On circulating leukocytes, integrins change their surface expression and functional status, and these alterations are influenced by intracellular Ca2+ and Ca2+ channels. β2 integrins are present in subcellular storage vesicles as well as in the plasma membrane. During leukocyte activation, the integrins can rapidly translocate from the storage pools to the cell surface, and “inside-out” signaling events leading to activation of their ligand binding function. A broad range of agonists, including inflammatory mediators, induce Ca2+ influx in leukocytes, and antagonists of calcium channels decrease integrin expression and function. For example, ADP/ATP induces Ca2+ influx from external stores in monocytes, which results in enhanced ligand binding to integrin αMβ2. These events are blocked by LTCC antagonists (Altieri et al., 1990). N-propargyl-nitrendipine, a specific blocker of SOC, inhibits αMβ2 cell-surface expression and αMβ2-dependent chemotaxis of PMN. SOC blockade in vivo attenuates trauma, hemorrhagic shock-induced PMN priming and lung injury without evidence of hemodynamic side effects in rats (Lee et al. 2005). Mibefradil, an antagonist of T-type Ca2+ channels also reduces surface expression of β2 integrins and L-selectin leading to impaired adhesion of human leukocytes (Nebe et al. 2002).
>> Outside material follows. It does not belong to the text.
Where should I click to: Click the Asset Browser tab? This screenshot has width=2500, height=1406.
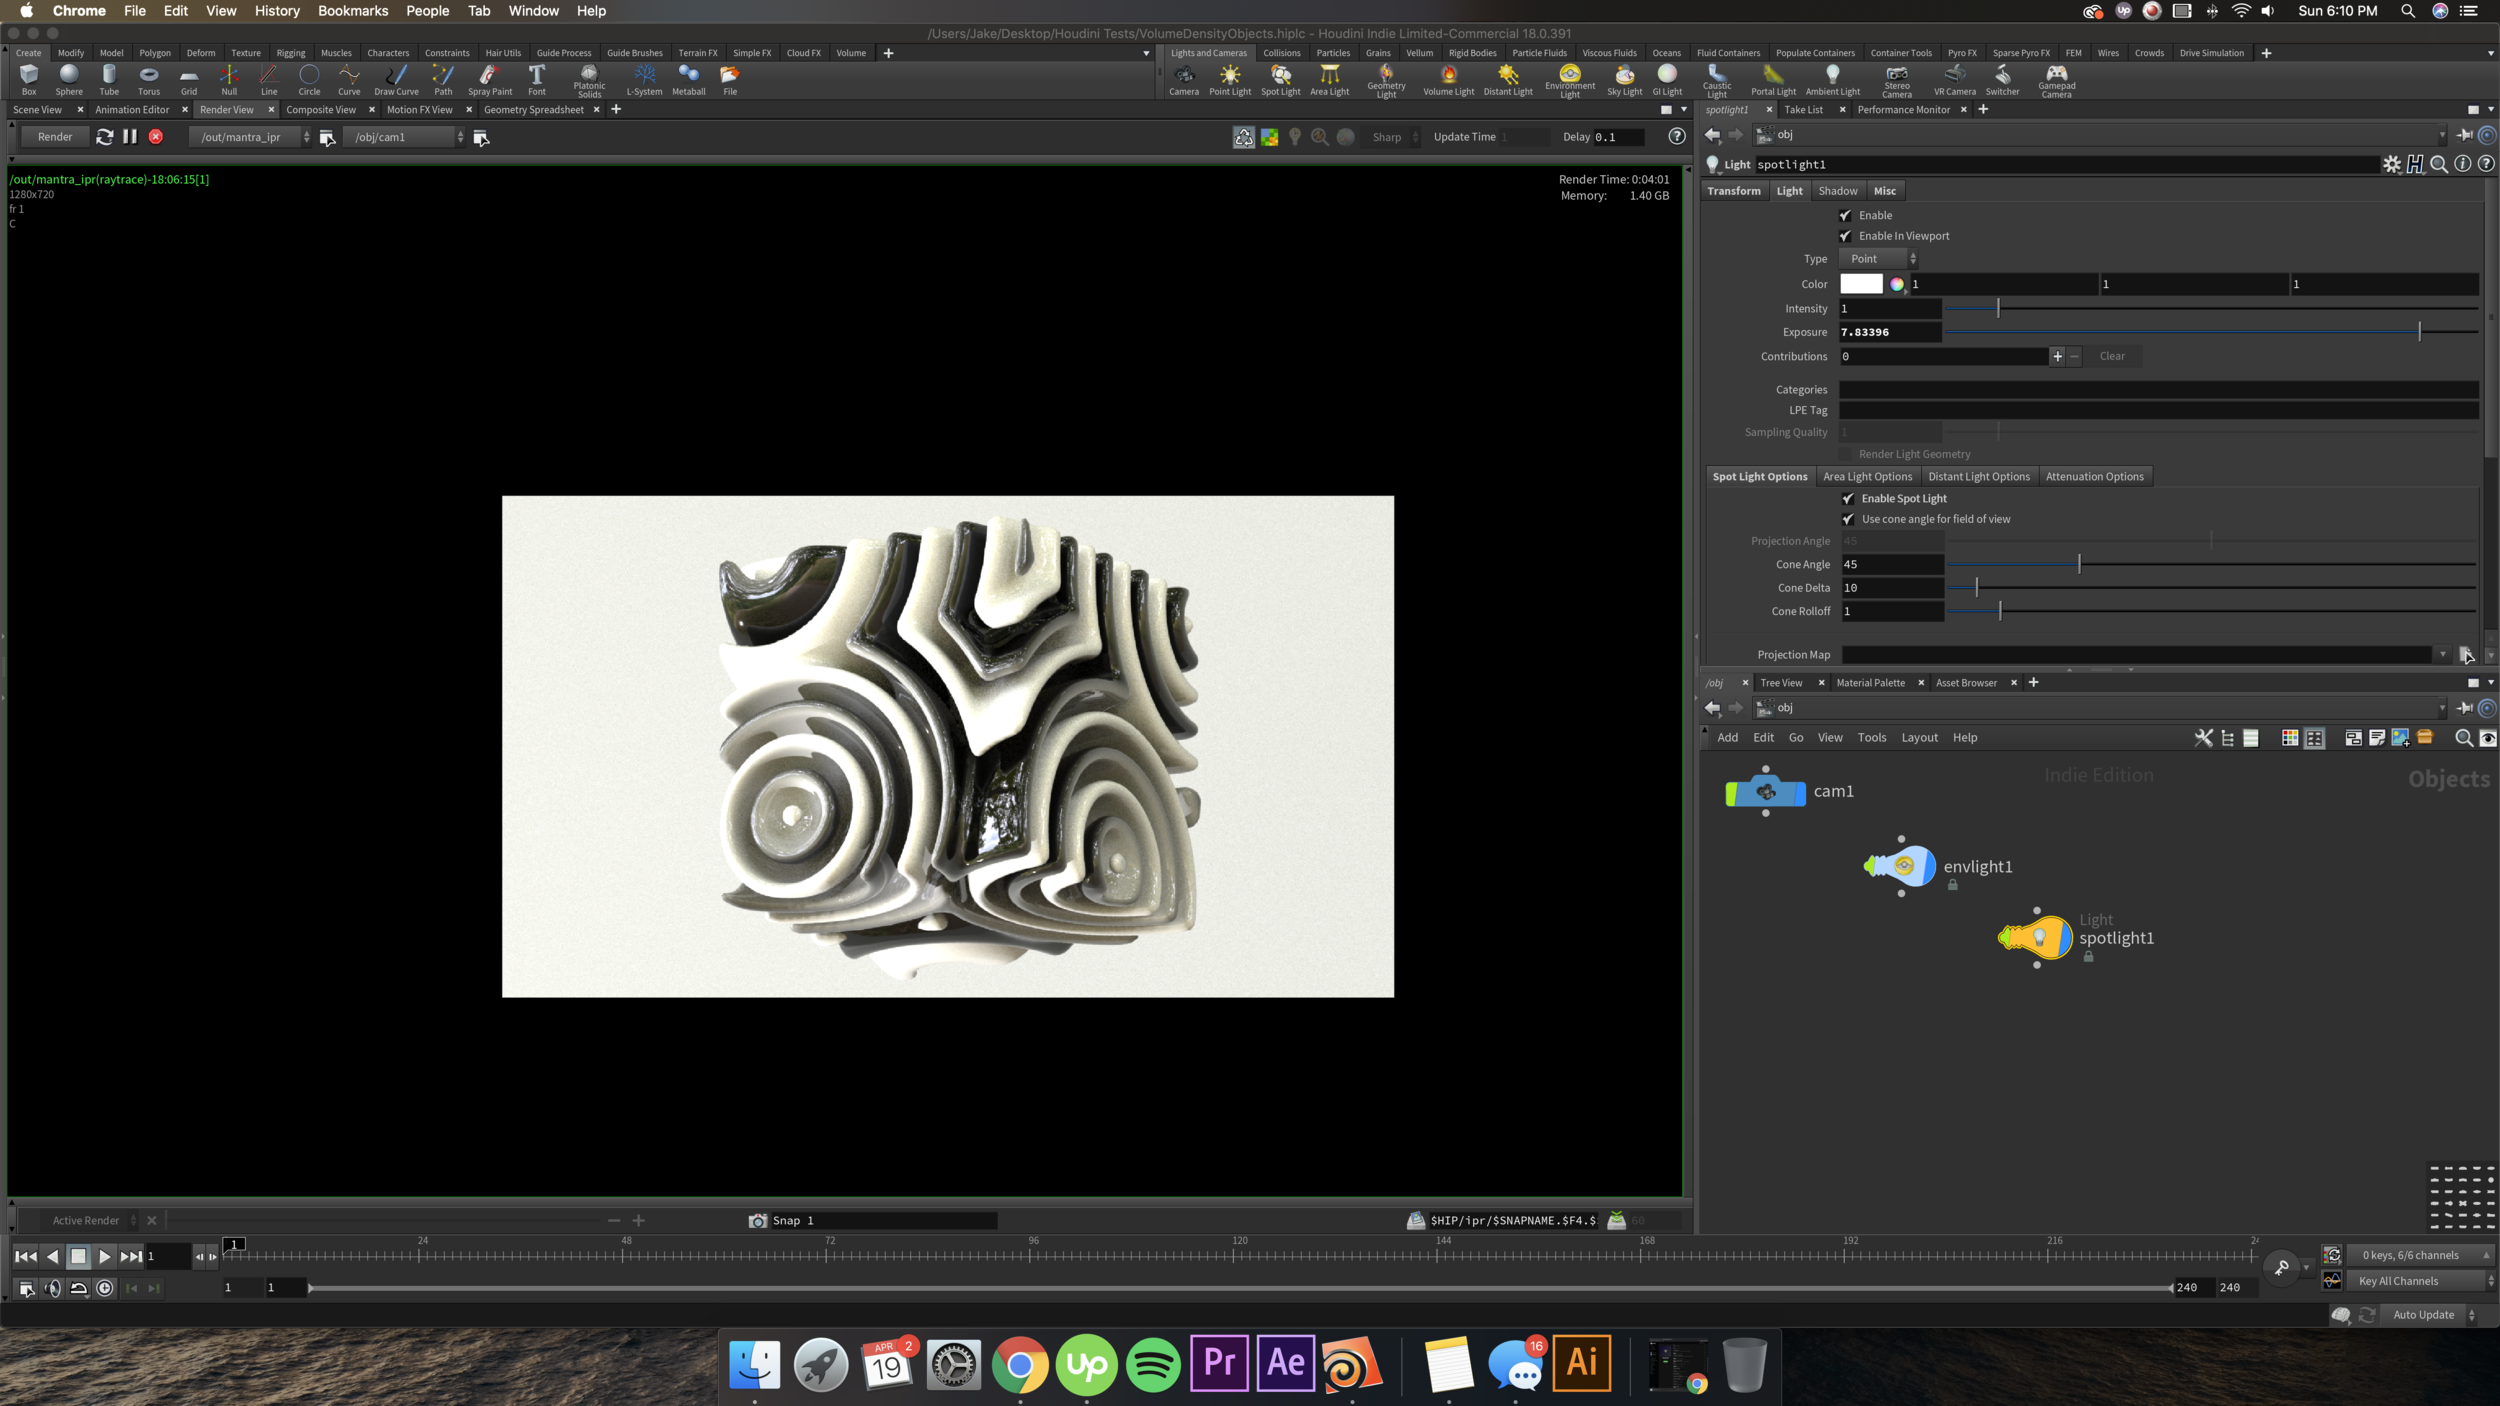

Parallel studies have yet to be conducted to compare the relative effects of these Ca2+ blockers on the expression and function of tailed and tailless Plg-Rs, but a dual role of Ca2+ mobilization on both classes of Plg-Rs can be anticipated.
Concluding Remarks
In addition to its role as the primary fibrinolytic enzyme, plasmin facilitates cell migration through tissues, including recruitment of inflammatory cells. This function is particularly pertinent to cardiovascular diseases and depends on the binding and activation of Plg to Plg-Rs on the surface of responding cells. Multiple Plg-Rs have been identified, and here we propose a structure-based classification as tailed or tailless Plg-Rs based on the presence or absence of a cytoplasmic domain. Both classes of Plg-Rs have been implicated in the functional responses of leukocytes. Evidence is emerging to suggest that specific classes of Plg-Rs or individual Plg-R contribute to leukocyte responses. Nevertheless, a common mechanism for regulation of Plg-R expression, Ca2+ mobilization and Ca2+ channels, may be operative. These observations can be synthesized to suggest new anti-inflammatory strategies in which Plg-Rs can be generally targeted with Ca2+ channel blockers, even at doses that do not have hemodynamic effects, or can be individually targeted with antagonists of specific Plg-Rs to prevent tissue-specific or stimulus-specific inflammatory responses.